谷口の号令でさがみはCIWSや対空ミサイルを発射。そして、さがみがひようから発艦した戦闘機と飛んでくるミサイルを迎撃している時、谷口の脳裏に永富の言葉が過ぎった。この時、谷口は戦闘機から発射されたミサイルを迎撃し、戦闘機を堕とすことしか考えていなかった。そのため、もう1つの方向から飛んでくるミサイルに気づくことは無かった。また、その他のさがみの乗員も戦闘機からのミサイル迎撃にばかり集中し、うらかぜ乗員の救助にあたっていた護衛艦 まやからのミサイルに気づかずにいた。
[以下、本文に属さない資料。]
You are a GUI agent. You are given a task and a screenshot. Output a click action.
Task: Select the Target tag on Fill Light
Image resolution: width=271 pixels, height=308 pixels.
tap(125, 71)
  「うらかぜ乗員の救助にあたっていたまやよりミサイル発射。さがみへ向かっていきます」
  「谷口。お前の悪い所はひとつの事柄に集中しすぎる事だ。そして、もう1つ。日本を変えるという大きな目標をお前一人で成し遂げようとした事だ。一人で国ひとつを変えることなど出来ん。私だってそうだ。私だって、日本を変えたいさ。そのためには、私について来てくれる部下が必要だ。私を導いてくれる上官が必要だ。そして、国を導く政治家が必要だ。谷口。お前は1人にこだわりすぎた。それがお前の敗因だ」
  「谷口。お前は確かに、学生時代は優秀な人間だった。学問でも常に1位だった。父親の偽装など必要ないくらいに。だが、お前はコネに頼ってしまった。お前には人の心は学生の時から既になかった。お前がもう少し人の心を持っていれば、お前の住む世界はもう少しマシな世界だったと思う」

松浦と永富は谷口にそう語り掛けた。聞こえるはずのない語りかけはまやから発射されたミサイルがさがみに被弾した時の爆発音でかき消された。さがみは黒煙を空高く上げ、赤い火柱を上げながら右に傾き、沈み始めた。さがみ付近の海面にはさがみの乗員がいくつか見えた。しかし、さがみが沈む際の水流によって共に海の底へ沈んで行った。

  「終わったのだな」
  「あぁ。我々が出した損害は大きいぞ」
  「分かっている。我々は人を殺したのだ。敵であれど、何百人という人間を殺した。そして、奴らはそれ以上の人間を殺した。我々に奴らを責めていい理由はどこにもない」
  「これで良かったんだな。松浦」
  「あぁ。とにかく、横須賀へ戻ろう。乗員も慣れないことばかりで疲れたであろう」
  「そうだな。この海域に展開する全艦に伝えろ。これより、横須賀へ帰投すると」
  「了解

永富の指示で1人の通信員が第25潜水艦隊、はぎかぜ、かざぐも、まや、あかつきに帰投命令を出した。それと同時に10機の戦闘機が10番機から順にひようへ着艦した。10機全てが無傷での着艦であったのは不幸中の幸いであった。こうして、ひよう以下7隻は4隻の護衛艦を喪失し、その乗員合わせて857名が戦死し、海上自衛隊創設以来初の沈没、戦死者を出してしまった。そして、谷口率いる帝国日本海軍の艦隊は6隻全てが沈没。戦死者、負傷者は不明であった。松浦は、赤く燃える海を見つめながら固く拳を握りしめていた。海はやがて、静かになり、夜空に輝く星と航行する7隻の波の音だけが聞こえていた。しかし、全ての乗員が悲しみとどこにもぶつけることの出来ない怒りで艦内は静まり返っていた。